Nach Einschätzung britischer Geheimdienste wurden bei einem Drohnenangriff auf einen strategisch wichtigen Militärflugplatz im Westen Russlands erneut Defizite der russischen Flugabwehr deutlich.

London - Am 3. Mai hätten mehrere Drohnen das Flugfeld Seschtscha im Gebiet Brjansk attackiert und dabei vermutlich eine Transportmaschine vom Typ Antonow An-124 beschädigt, teilte das Verteidigungsministerium in London am Montag mit. Die russische Führung sei wahrscheinlich besorgt, dass die Flugabwehr weiterhin gefährdet sei und wichtige strategische Einrichtungen wie Luftstützpunkte gefährdet sind.

Seschtscha liegt rund 150 Kilometer von der ukrainischen Grenze entfernt und ist nach britischen Angaben ein wichtiger Knotenpunkt für die russische Luftwaffe. Zudem würden von hier aus sogenannte Kamikaze-Drohnen gegen Ziele in der Ukraine abgefeuert.
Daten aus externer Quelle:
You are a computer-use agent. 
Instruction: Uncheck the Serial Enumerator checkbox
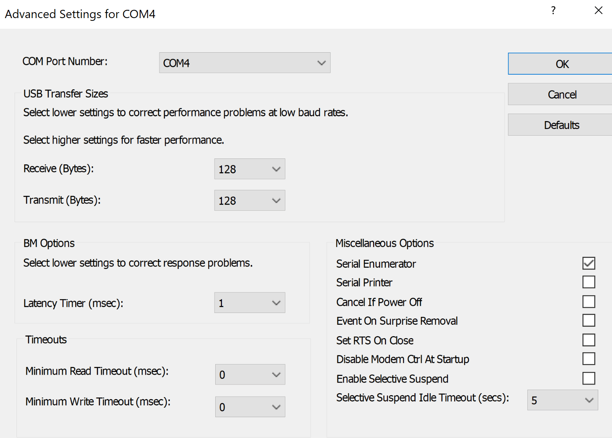point(589,263)
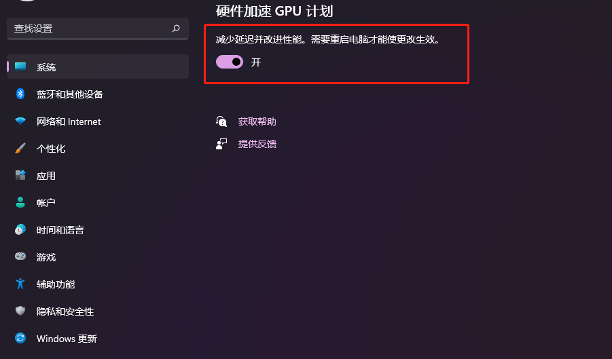Click the 查找设置 search box
The width and height of the screenshot is (612, 359).
[x=98, y=29]
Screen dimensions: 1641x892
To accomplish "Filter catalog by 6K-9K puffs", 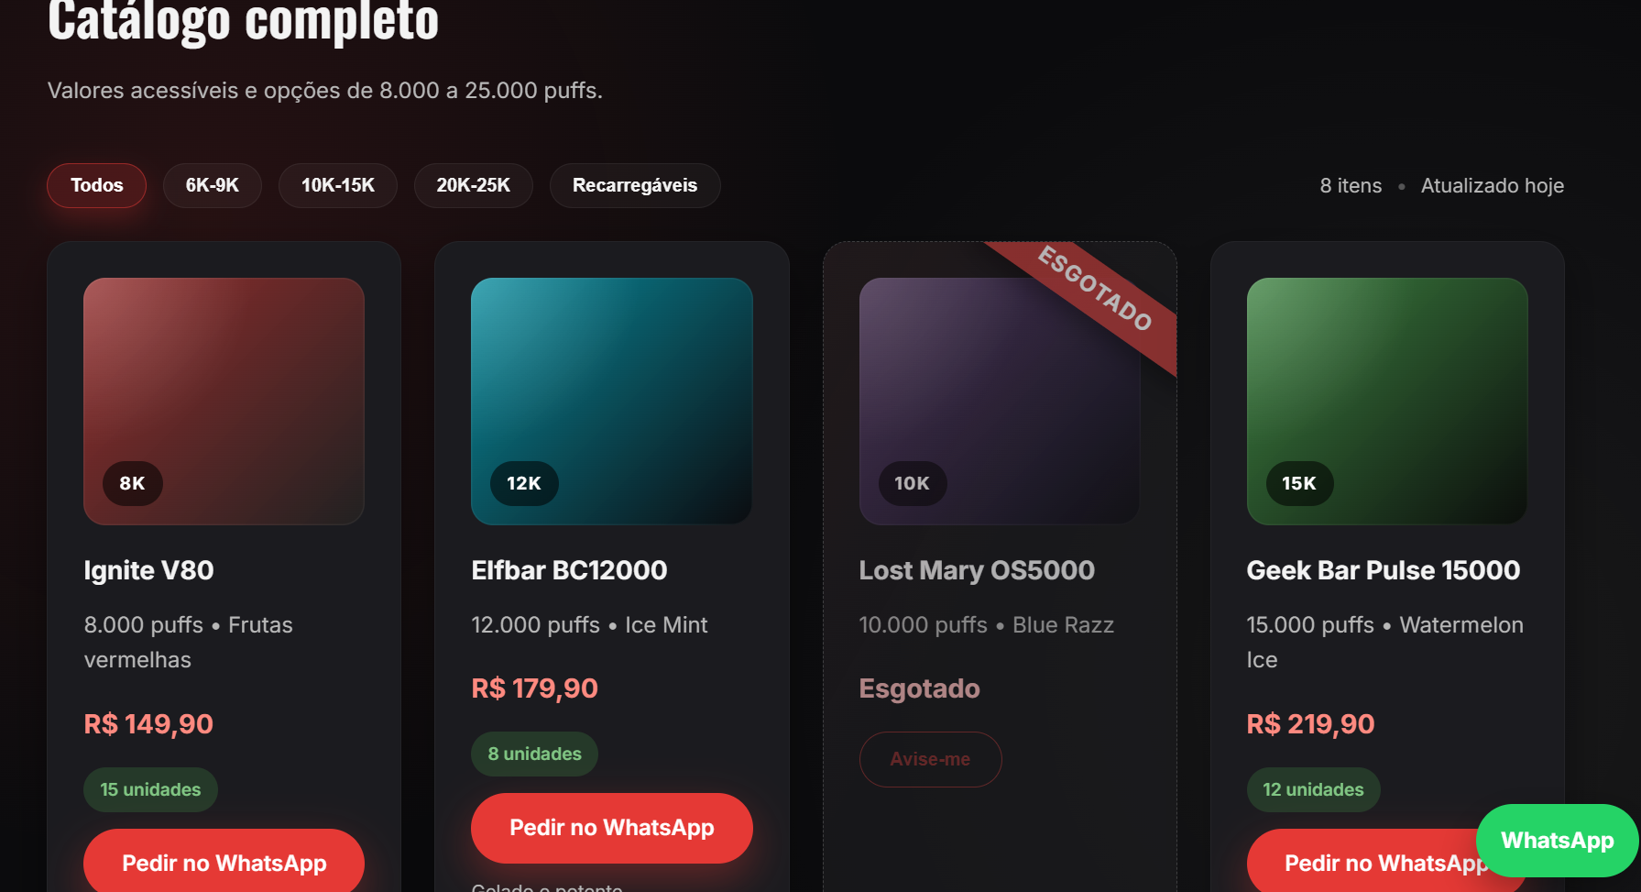I will [212, 185].
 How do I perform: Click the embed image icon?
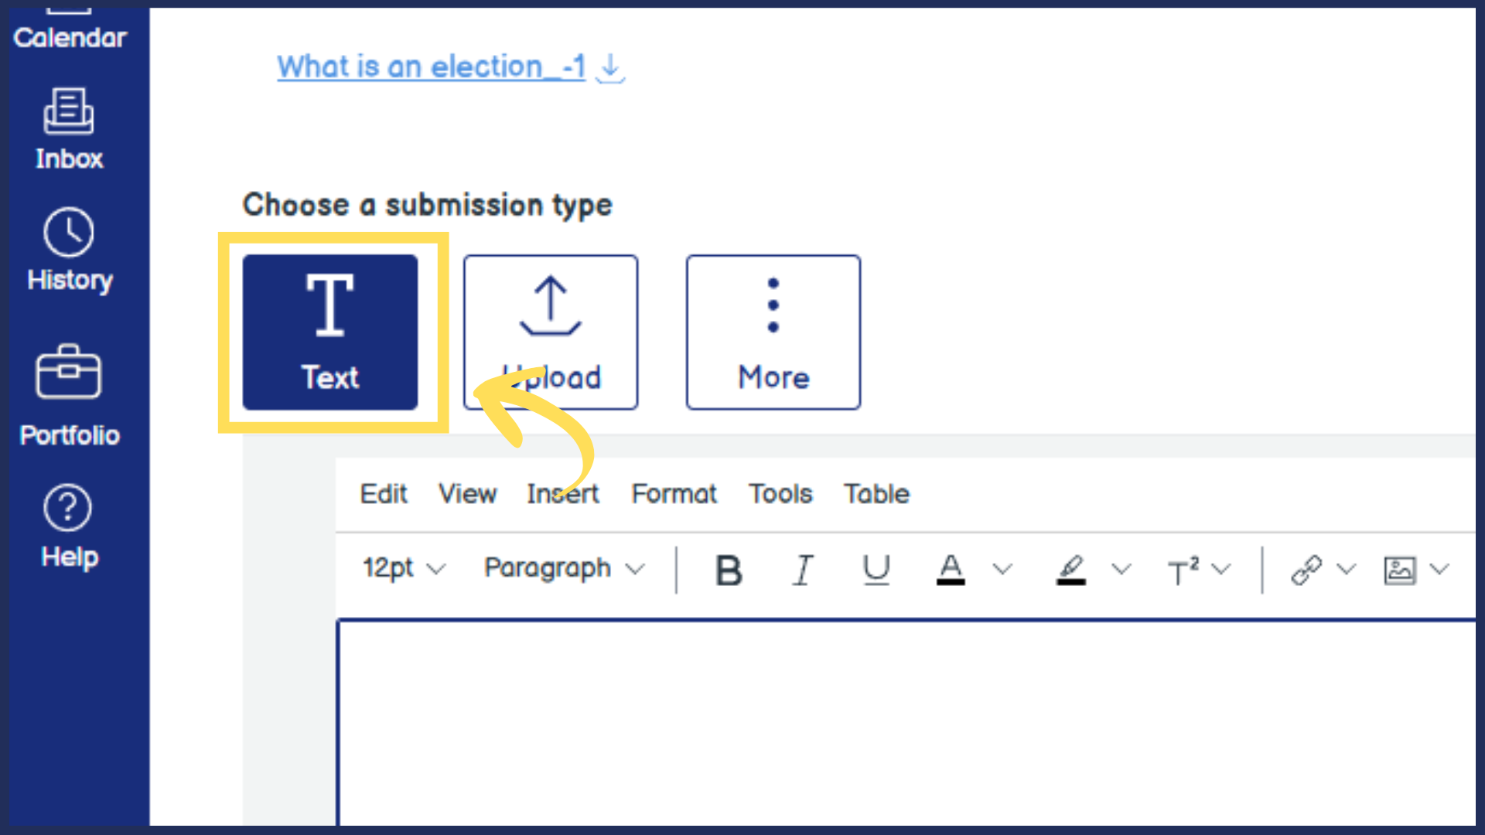pyautogui.click(x=1399, y=571)
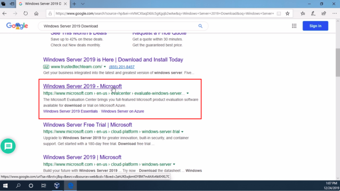Expand dropdown arrow next to trustedtechteam.com URL
The width and height of the screenshot is (340, 191).
[105, 67]
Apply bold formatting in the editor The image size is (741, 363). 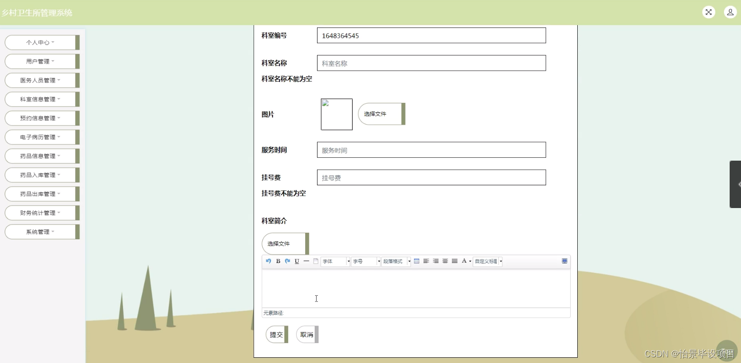click(278, 261)
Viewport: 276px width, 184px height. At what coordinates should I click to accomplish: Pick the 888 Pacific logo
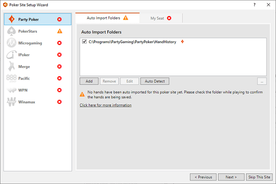(11, 78)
Das britische Verteidigungsministerium veröffentlicht seit dem Beginn des russischen Angriffskriegs gegen die Ukraine unter Berufung auf Geheimdienstinformationen täglich Informationen zum Kriegsverlauf. Damit will die britische Regierung sowohl der russischen Darstellung entgegentreten als auch Verbündete bei der Stange halten. Moskau wirft London eine Desinformationskampagne vor. (dpa)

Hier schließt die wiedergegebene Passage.